▶ [TRY IT]
Omit the pictures. Transcribe exactly the lines below, from the one with "The height and" up to and including the last.

▶ [SOURCE DATA]
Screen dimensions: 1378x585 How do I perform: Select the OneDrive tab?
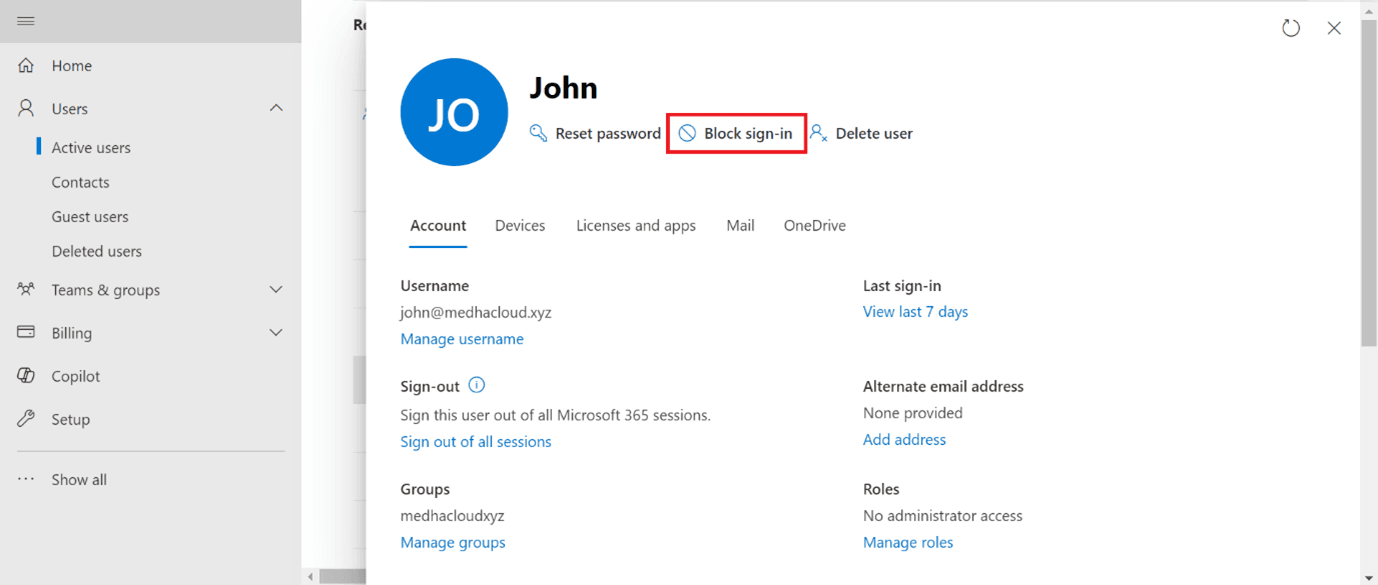[814, 225]
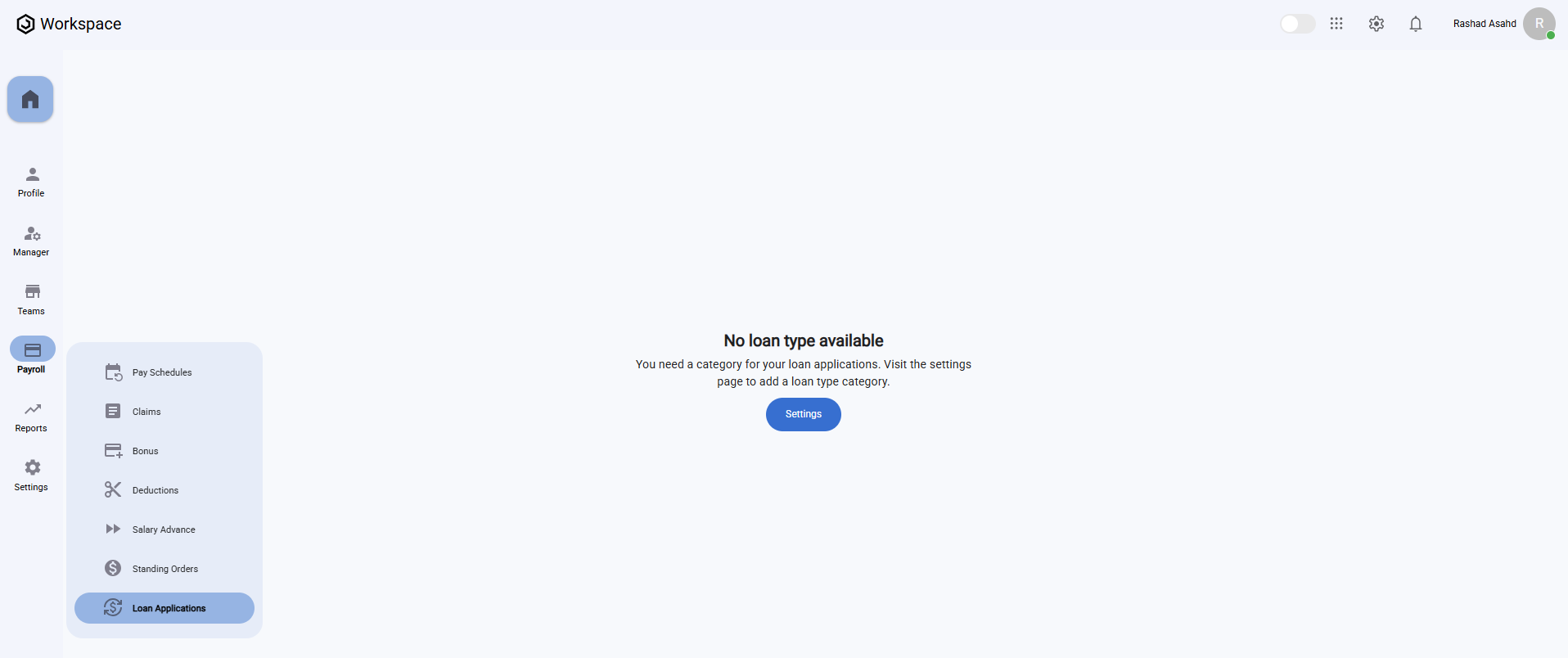The image size is (1568, 658).
Task: Open the Teams section
Action: [x=31, y=300]
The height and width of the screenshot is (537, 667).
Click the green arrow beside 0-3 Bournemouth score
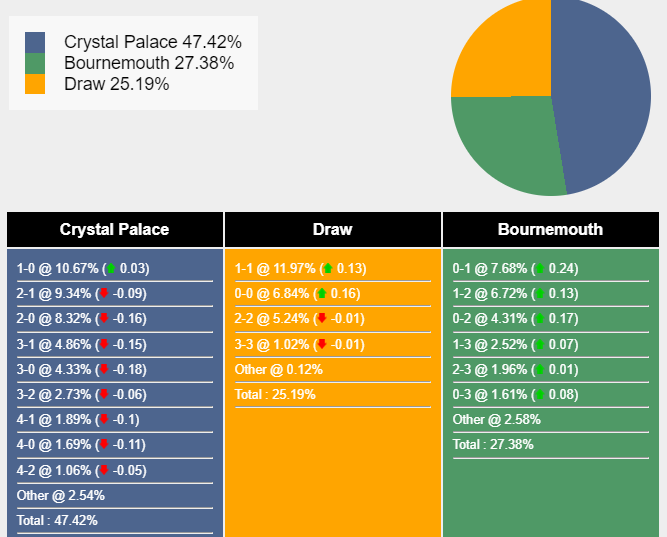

▶ [WRITTEN ANSWER]
The height and width of the screenshot is (537, 667).
Click the green arrow beside 0-3 Bournemouth score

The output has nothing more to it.